Any scene, any scene, that is not grabbing your reader by the throat and making her want to read on to the end of the scene, and on to the next scene, puts your story at risk of failure. Any single scene. Of course, not all of our scenes will be that successful, but that doesn't change the fact...any scene not grabbing the reader is giving the reader an excuse to stop reading.

In the package scene example...taken in isolation, the shot of the UPS truck coming up the street is boring, but viewed in context it is not, because we're building towards answering a question about the package,

But let's say the writer didn't set that up effectively. Let's say we get a glimpse of Dave the Spy making breakfast, and then of the truck. That could lose the reader.

And I've seen amateur scripts do this! All the time! No anticipation is built. Stuff is just happening. I've seen bad movies do it too. Set ups and pay offs. I think any scene or point in one's story where no anticipation has been properly set up, there is a risk.

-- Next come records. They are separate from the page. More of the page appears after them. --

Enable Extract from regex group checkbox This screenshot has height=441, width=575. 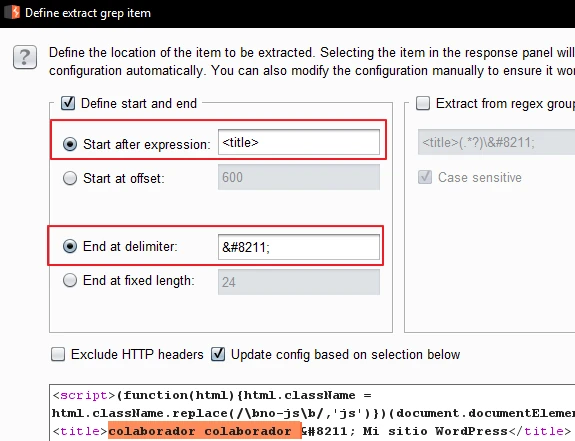coord(423,103)
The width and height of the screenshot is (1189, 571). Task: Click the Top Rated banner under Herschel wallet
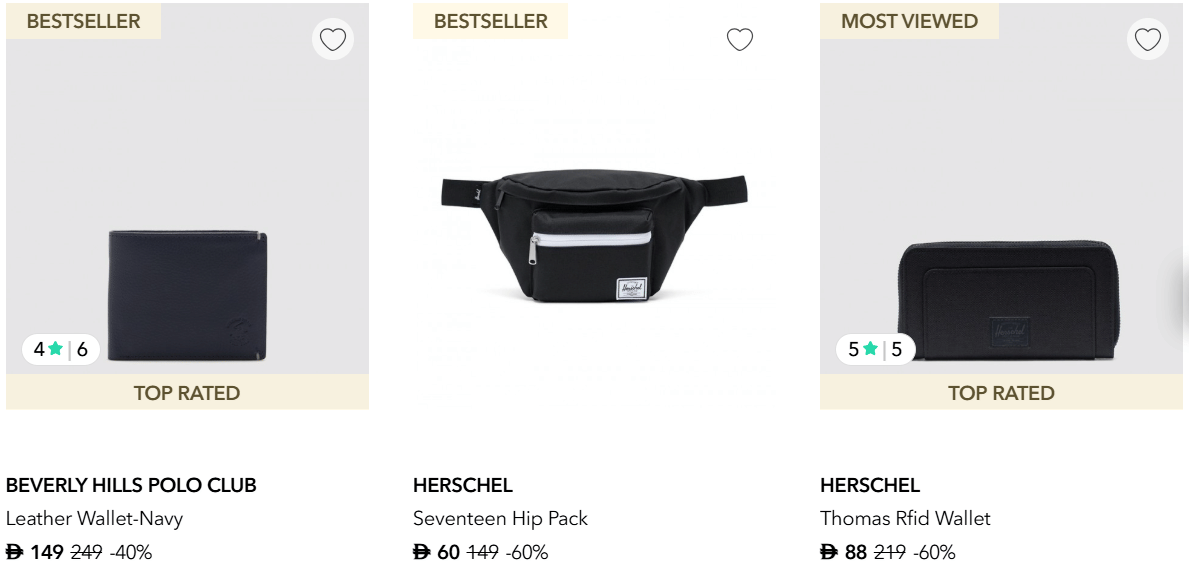[x=1001, y=392]
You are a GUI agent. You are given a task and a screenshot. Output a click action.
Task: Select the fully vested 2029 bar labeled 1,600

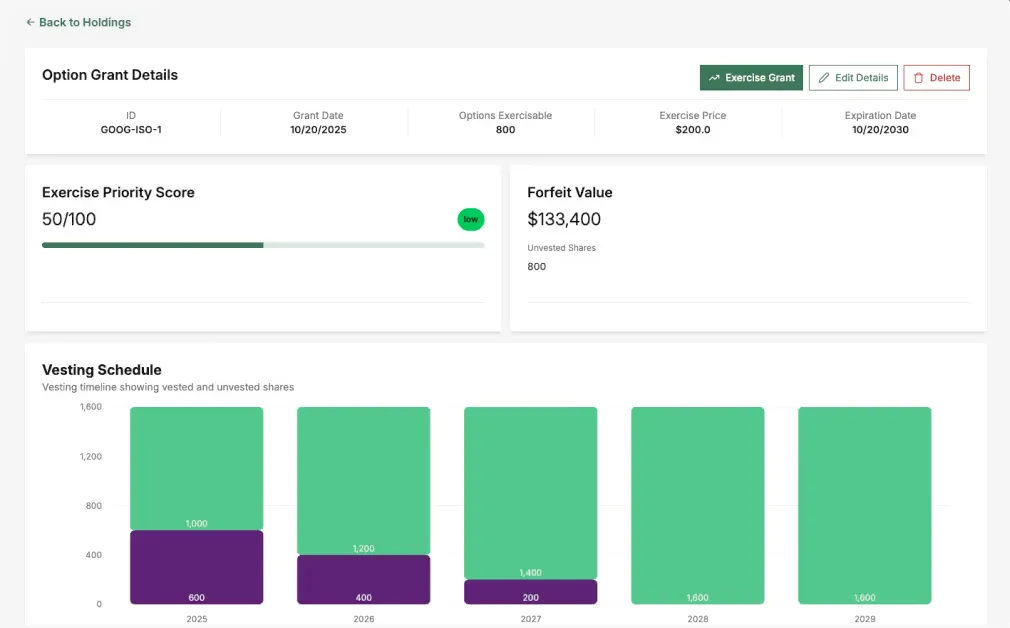(864, 505)
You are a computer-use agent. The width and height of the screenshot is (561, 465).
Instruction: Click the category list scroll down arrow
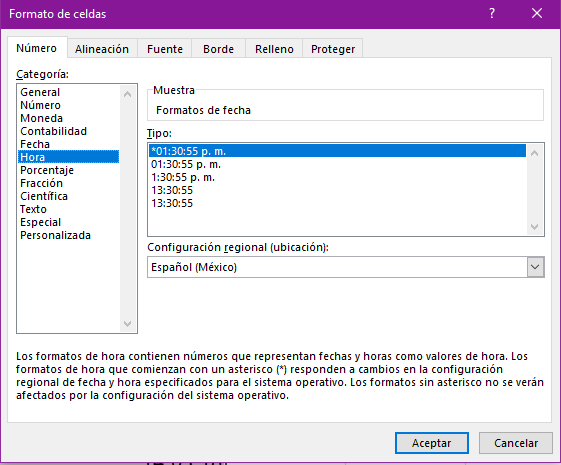click(127, 324)
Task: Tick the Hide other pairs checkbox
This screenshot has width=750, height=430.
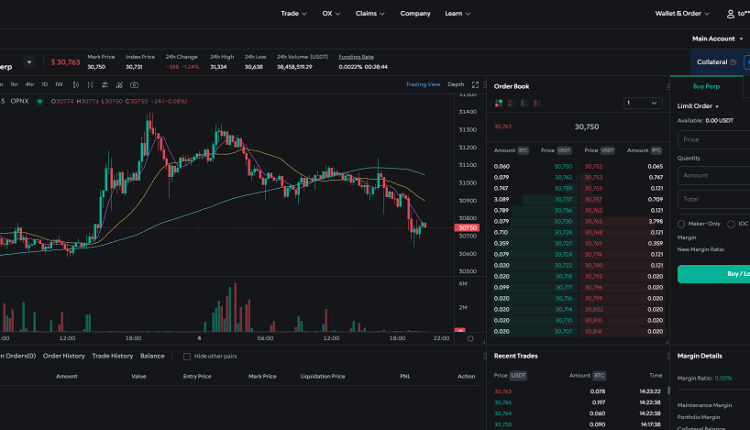Action: [x=186, y=356]
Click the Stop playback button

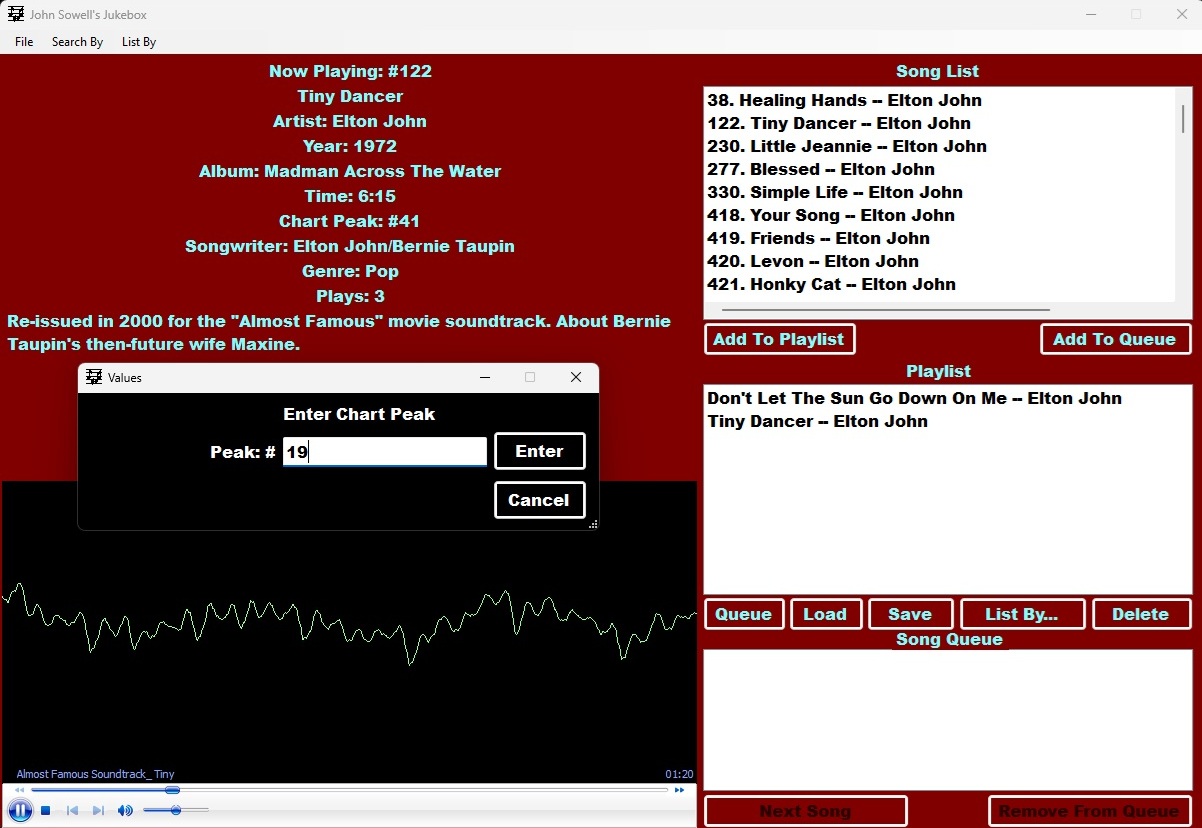pos(46,811)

I'd like to add something to that: often amateurs set up the anticipation but they do it weakly. And sometimes this is the result of a fear that the scene will not feel "real".

Fuock real! Make us feel!

Make the stakes high, even if it means asking the reader to buy into it a little. These are movies, there isn't much time to build stakes, so make them sharp. The paid readers will complain. But those guys are making $3 an hour reading scripts, they don't know anything about making movies.